What the exercise asks:
What is needed is an exact copy of every entry below, with the pictures left out.

START Exercise data

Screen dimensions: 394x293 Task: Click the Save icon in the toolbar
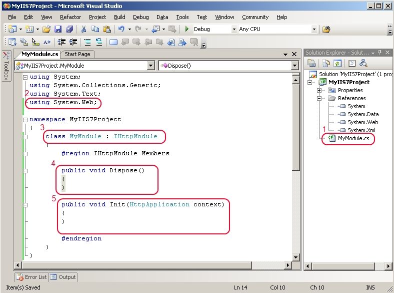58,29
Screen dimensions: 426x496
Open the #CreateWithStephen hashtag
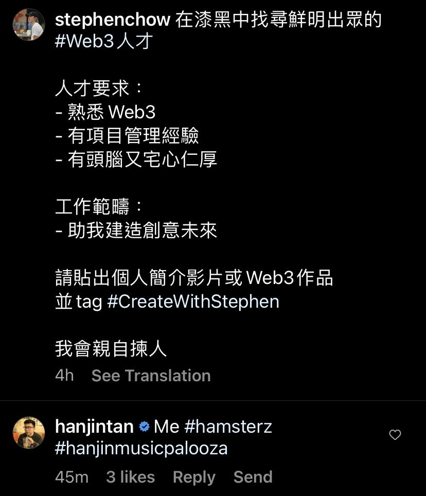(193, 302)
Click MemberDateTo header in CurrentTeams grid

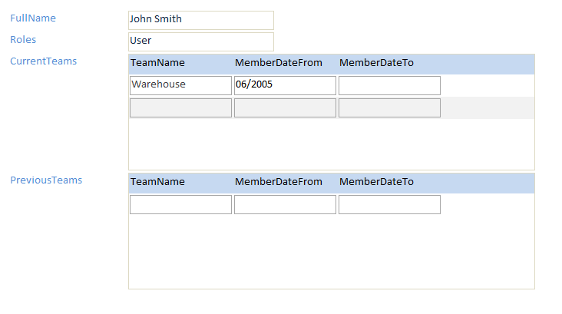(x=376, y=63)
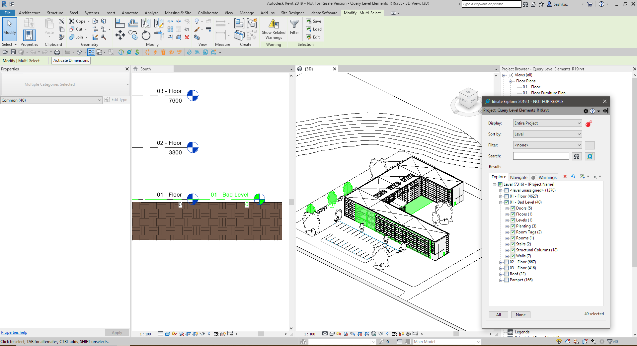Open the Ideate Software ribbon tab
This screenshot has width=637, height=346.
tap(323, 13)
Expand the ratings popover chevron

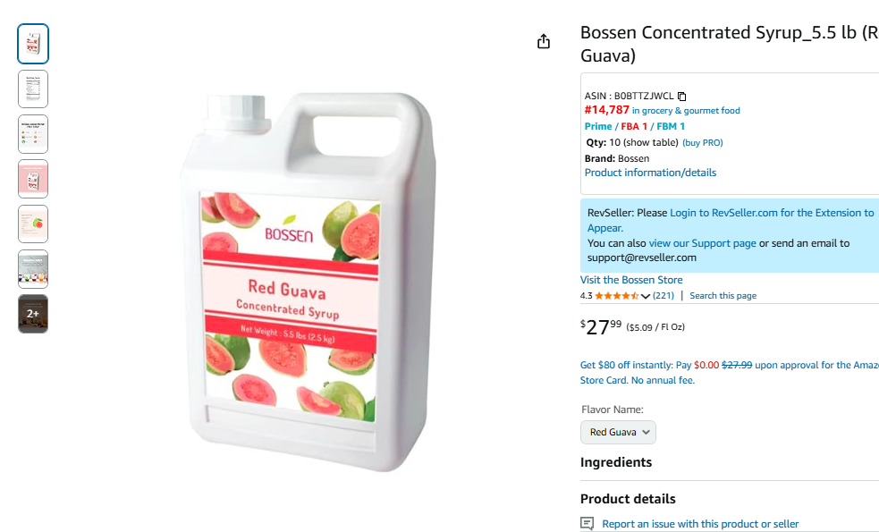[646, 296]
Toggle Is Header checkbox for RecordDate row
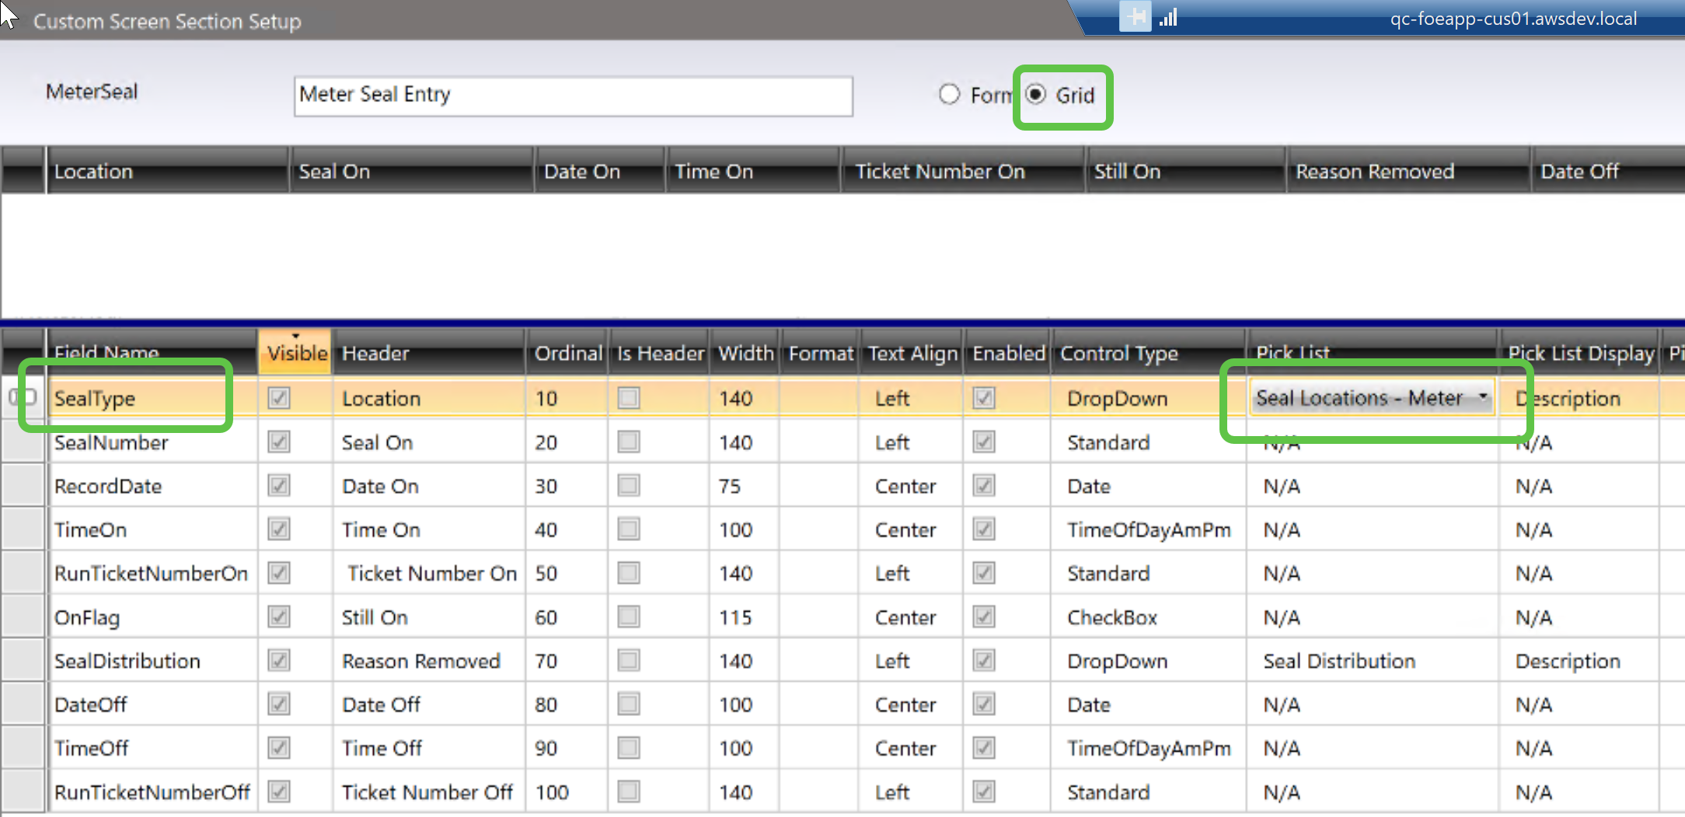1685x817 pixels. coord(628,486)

END Exercise data

Task response:
Screen dimensions: 394x293 Task: Click the Save icon in the toolbar
58,29
Screen dimensions: 426x496
Open the #CreateWithStephen hashtag
(193, 302)
Click MemberDateTo header in CurrentTeams grid

(x=376, y=63)
Open the Ideate Software ribbon tab
This screenshot has width=637, height=346.
tap(323, 13)
Expand the ratings popover chevron

[646, 296]
Toggle Is Header checkbox for RecordDate row
1685x817 pixels. coord(628,486)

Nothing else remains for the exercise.